Description of the task -
Return each of the entries below precisely, with no pictures in the result.
Start of Extracted entries
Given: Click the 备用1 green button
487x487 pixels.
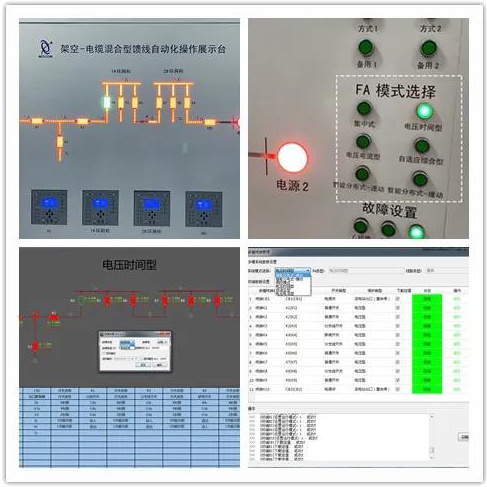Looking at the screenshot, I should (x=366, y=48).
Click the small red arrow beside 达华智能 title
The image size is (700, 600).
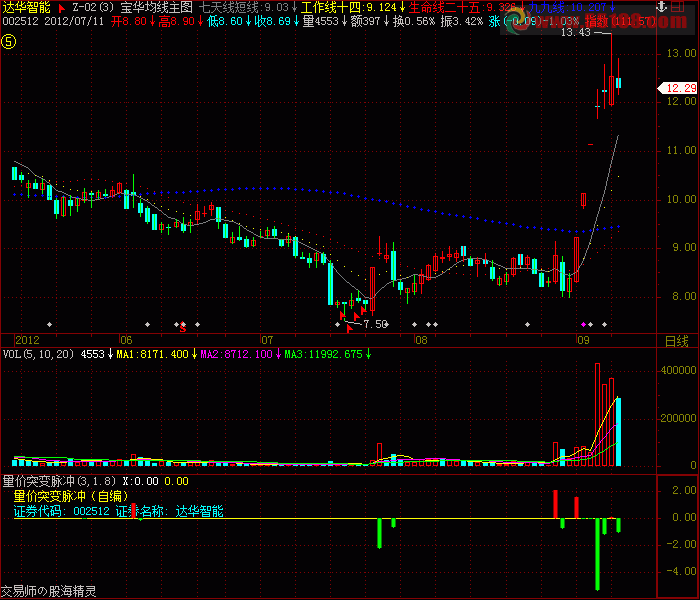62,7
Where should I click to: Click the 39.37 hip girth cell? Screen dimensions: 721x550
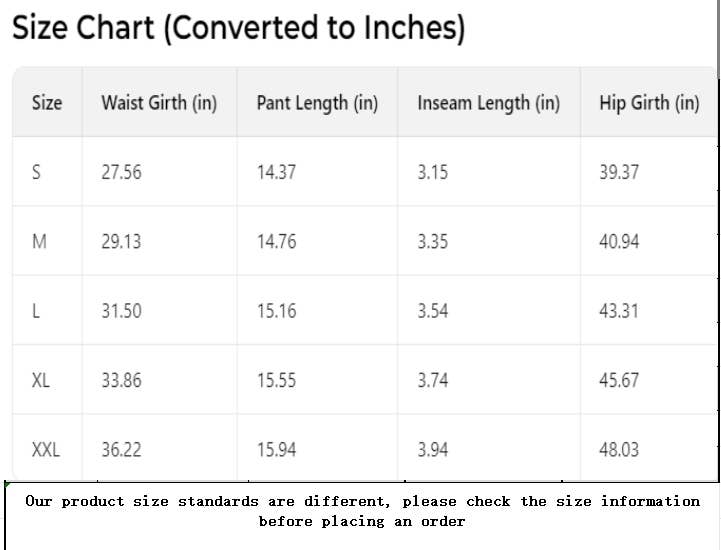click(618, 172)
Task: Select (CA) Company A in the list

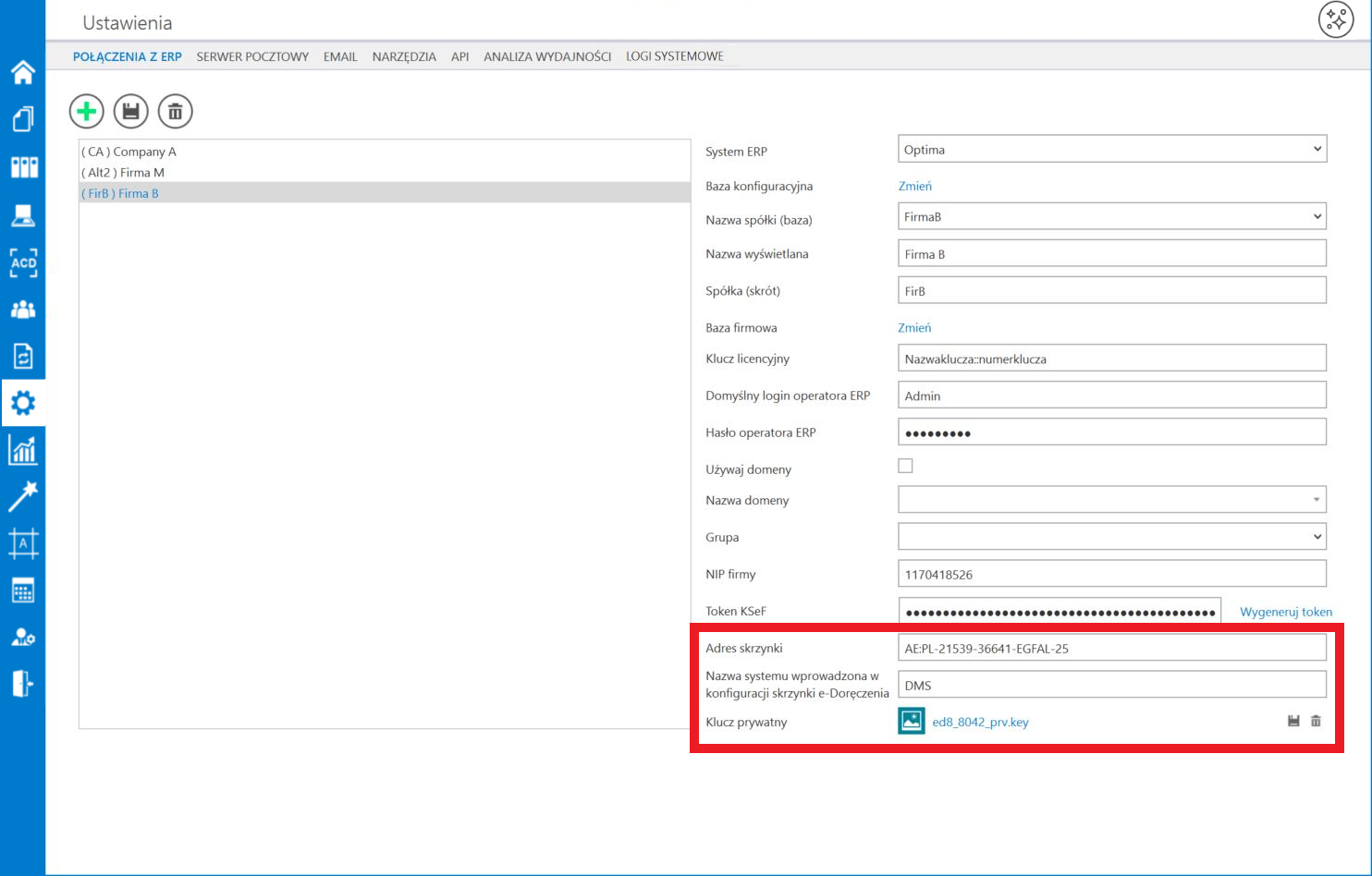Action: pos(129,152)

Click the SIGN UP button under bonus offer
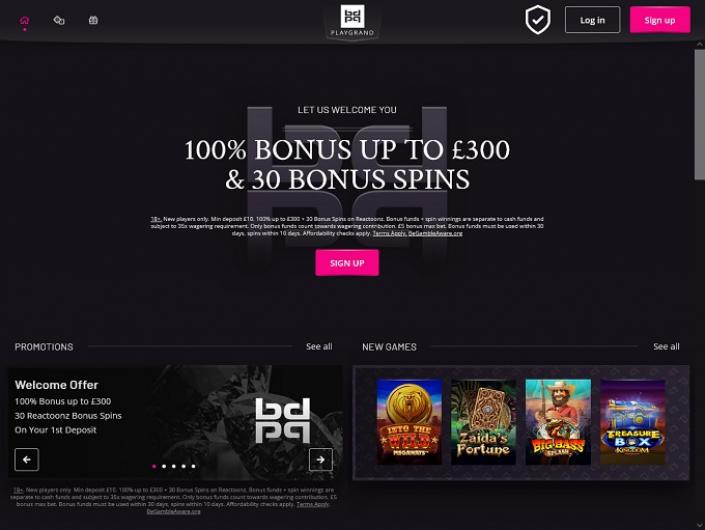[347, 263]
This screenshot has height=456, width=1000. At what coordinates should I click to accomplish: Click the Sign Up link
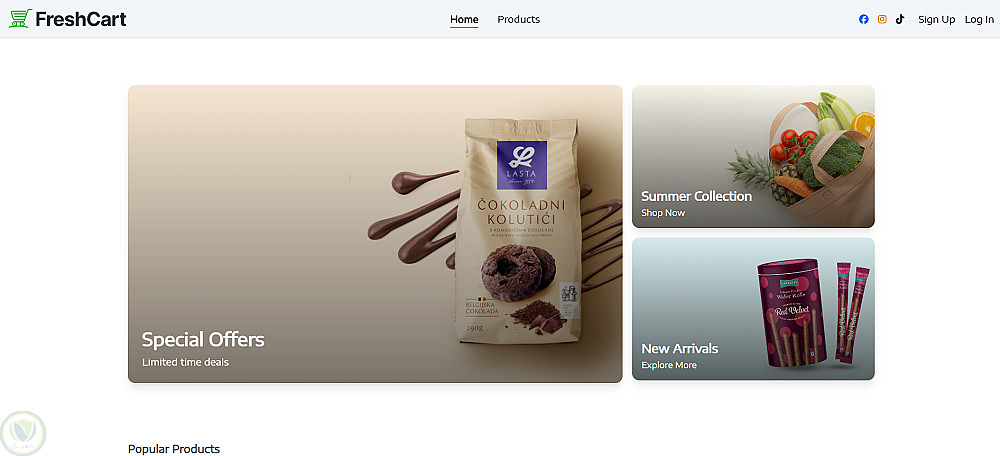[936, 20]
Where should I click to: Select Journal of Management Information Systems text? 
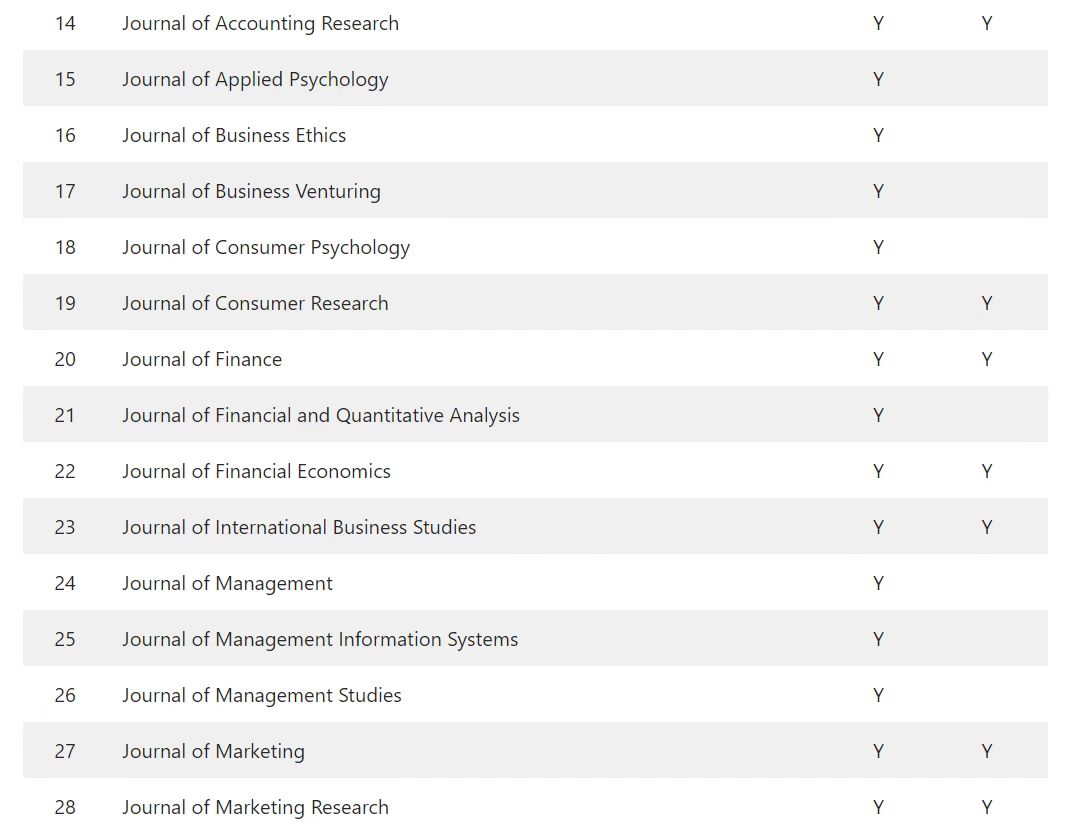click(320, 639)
End of Extracted entries
Answer to this problem -
Given: Click the 备用1 green button
487x487 pixels.
Looking at the screenshot, I should (x=366, y=48).
Click the small red arrow beside 达华智能 title
The image size is (700, 600).
62,7
Where should I click to: Click the 39.37 hip girth cell? Screen dimensions: 721x550
click(618, 172)
Task: Select (CA) Company A in the list

Action: pos(129,152)

Click the SIGN UP button under bonus offer
[347, 263]
This screenshot has height=456, width=1000. At what coordinates should I click to accomplish: Click the Sign Up link
[936, 20]
Where should I click to: Select Journal of Management Information Systems text? 
click(320, 639)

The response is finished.